JEP ordena creación de espacios de memoria en sitios vinculados a la toma del Palacio de Justicia

Judicial & Legal

COLOMBIA, 14 de agosto de 2026. La Jurisdicción Especial para la Paz (JEP) decretó medidas cautelares para la creación de espacios de memoria relacionados con la toma y retoma del Palacio de Justicia ocurrida en noviembre de 1985. La orden busca resguardar la memoria de las víctimas y resignificar los lugares implicados en estas graves violaciones de derechos humanos, en un hecho que marcó profundamente la historia judicial y social del país.

La JEP estableció que sitios emblemáticos en Bogotá como la Casa del Florero, las caballerizas del Cantón Norte y el Cementerio del Sur sean destinados a la dignificación y educación histórica de lo sucedido durante los días 6 y 7 de noviembre de 1985. Estas medidas fueron adoptadas en respuesta a una solicitud formulada por Helena Urán, académica e hija de Carlos Horacio Urán, magistrado auxiliar del Consejo de Estado asesinado durante los hechos.

Resignificación y memoria en la Casa del Florero

La Casa del Florero fue utilizada como centro de interrogatorios, torturas y clasificación de víctimas durante la toma y retoma del Palacio de Justicia. La JEP ordenó consolidar y mantener de manera permanente la Sala “6 y 7 de noviembre de 1985” dentro de este espacio como un lugar que relate y resignifique la tragedia. Esto incluye la implementación de recorridos pedagógicos en las áreas que fueron usadas por la fuerza pública y la instalación de placas con mensajes que reconstruyan la memoria de los hechos, tales como “Aquí los vi entrar”, “Aquí los dividieron” y “Aquí les hicieron daño”.

Memoria histórica en el Cantón Norte

El Cantón Norte, en especial sus caballerizas, fue identificado por la JEP como escenario de graves violaciones a los derechos humanos relacionadas con la toma del Palacio de Justicia. Allí se perpetraron crímenes contra sobrevivientes que se encuentran en un estado de silencio y abandono institucional. La JEP ordenó la instalación de una placa conmemorativa para dejar constancia visible de estos crímenes, garantizando que quienes transiten por el lugar conozcan su significado histórico. Además, debe diseñarse e instalarse al menos cuatro murales de memoria histórica en espacios visibles del Cantón, para resignificar simbólicamente estos hechos.

En el mismo sentido, se estableció la creación de una cátedra obligatoria de derechos humanos y memoria histórica sobre estos hechos, dirigida a escuelas de formación de la fuerza pública, con el fin de fortalecer una cultura institucional acorde con el respeto a los derechos fundamentales.

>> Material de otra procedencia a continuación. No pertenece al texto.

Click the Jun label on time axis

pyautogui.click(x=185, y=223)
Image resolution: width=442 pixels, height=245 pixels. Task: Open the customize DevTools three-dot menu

Reconocimiento y dignificación en el Cementerio del Sur y Parque Villamayor

El Cementerio del Sur y el Parque Villamayor fueron utilizados como fosas comunes para las víctimas del holocausto del Palacio de Justicia. Actualmente, el lugar constituye un punto de interés forense para la búsqueda de personas desaparecidas. La JEP ordenó la creación de murales conmemorativos y exposiciones que reflejen la historia y memoria de estos espacios, vinculándolos a los hechos ocurridos en noviembre de 1985.

Estas acciones tendrán el acompañamiento de la Alcaldía Mayor de Bogotá, a través de la Secretaría Jurídica, la Consejería de Paz, el Instituto Distrital de Patrimonio Cultural y el Instituto Distrital de Recreación y Deporte, en coordinación con las víctimas y las oficinas asesoras de la JEP.

Incorporación de memoria en museos de las Fuerzas Militares

Para fortalecer una memoria histórica institucional, la JEP ordenó que las Fuerzas Militares incorporen de manera permanente en sus museos exposiciones relacionadas con los hallazgos de las comisiones de la verdad y los fallos de la Corte Interamericana de Derechos Humanos sobre el caso del Palacio de Justicia. El Ministerio de Defensa y el Ejército Nacional liderarán estas iniciativas, junto con la Oficina Asesora de Memoria Institucional, la Oficina de Justicia Restaurativa y el Centro Nacional de Memoria Histórica.

Estas medidas, que deben ejecutarse en términos de tres a seis meses, pretenden contribuir a reconstruir la memoria colectiva, garantizar la dignificación de las víctimas y educar a la sociedad sobre uno de los episodios más dolorosos en la historia reciente de Colombia.

La JEP continuará acompañando estos procesos que son fundamentales para la justicia transicional y la paz en el país.